I went to the Zoo recently and I couldn’t believe how many people immediately whip out their phones to film the animals in the exhibit.

Like, if looking at images of animals on your phone was anywhere near as enjoyable as seeing them in person, why even pay to come to the fucking zoo!?

The animal you are looking at is already existing within a dead facsimile of its actual environment! It’s already like looking at an image!

Do people really go back and look at these images and videos and feel the same feeling as when they’re looking a marmoset of exotic bird right in the eyes a few feet away from them?

It feels like we’ve all become trained to whip out our phones and start filming the moment anything interesting starts happening. The way everyone prefers this mediated experience to just being in reality experiencing art or living things or a concert or whatever just makes me feel kind of bleak. To me this is a great example of what is meant when we talk about Alienation.

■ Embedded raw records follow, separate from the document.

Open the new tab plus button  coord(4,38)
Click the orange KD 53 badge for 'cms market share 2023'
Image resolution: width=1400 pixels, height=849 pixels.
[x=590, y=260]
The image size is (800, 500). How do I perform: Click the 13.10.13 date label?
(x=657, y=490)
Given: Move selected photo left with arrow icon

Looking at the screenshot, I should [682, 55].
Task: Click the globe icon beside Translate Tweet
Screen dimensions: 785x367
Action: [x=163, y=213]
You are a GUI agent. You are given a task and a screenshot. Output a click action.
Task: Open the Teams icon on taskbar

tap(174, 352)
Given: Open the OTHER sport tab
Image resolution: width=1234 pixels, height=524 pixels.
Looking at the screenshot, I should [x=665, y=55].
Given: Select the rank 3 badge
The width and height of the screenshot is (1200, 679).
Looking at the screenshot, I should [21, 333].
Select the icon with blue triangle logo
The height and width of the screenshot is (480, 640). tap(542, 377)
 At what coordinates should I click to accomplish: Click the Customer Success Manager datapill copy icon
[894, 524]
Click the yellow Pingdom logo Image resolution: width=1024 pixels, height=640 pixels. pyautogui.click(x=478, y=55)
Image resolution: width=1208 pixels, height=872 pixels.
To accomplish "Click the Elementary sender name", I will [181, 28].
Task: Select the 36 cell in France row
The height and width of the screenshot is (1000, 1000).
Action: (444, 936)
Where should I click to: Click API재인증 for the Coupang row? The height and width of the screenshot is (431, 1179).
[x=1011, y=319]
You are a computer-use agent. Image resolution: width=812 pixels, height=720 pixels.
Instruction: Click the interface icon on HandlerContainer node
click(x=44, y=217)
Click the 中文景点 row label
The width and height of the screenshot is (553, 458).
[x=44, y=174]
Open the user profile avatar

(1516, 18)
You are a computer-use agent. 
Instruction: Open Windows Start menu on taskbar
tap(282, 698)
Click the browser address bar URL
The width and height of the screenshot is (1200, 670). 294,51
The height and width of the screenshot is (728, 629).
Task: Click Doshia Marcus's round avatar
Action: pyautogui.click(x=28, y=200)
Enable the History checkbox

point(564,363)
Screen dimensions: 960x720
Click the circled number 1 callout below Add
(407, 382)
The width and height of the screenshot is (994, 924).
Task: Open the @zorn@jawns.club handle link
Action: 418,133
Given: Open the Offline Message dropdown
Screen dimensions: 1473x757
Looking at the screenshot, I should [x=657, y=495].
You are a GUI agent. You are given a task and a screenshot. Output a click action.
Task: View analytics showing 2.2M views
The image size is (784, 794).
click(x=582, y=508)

Anyone else agree or am I being a grumpy geriatric shaking my fist at the kids on my lawn?

  • Orcocracy [comrade/them]
    ·
    2 months ago

    Do people go back and look at these things? No, almost never. If you want to take a picture and actually find yourself looking at it again at some point in the future you really need to print it out and put it in a frame or album. Digital stuff is cheap and easy to create, but that makes it huge and ephemeral and awkward to come back to later.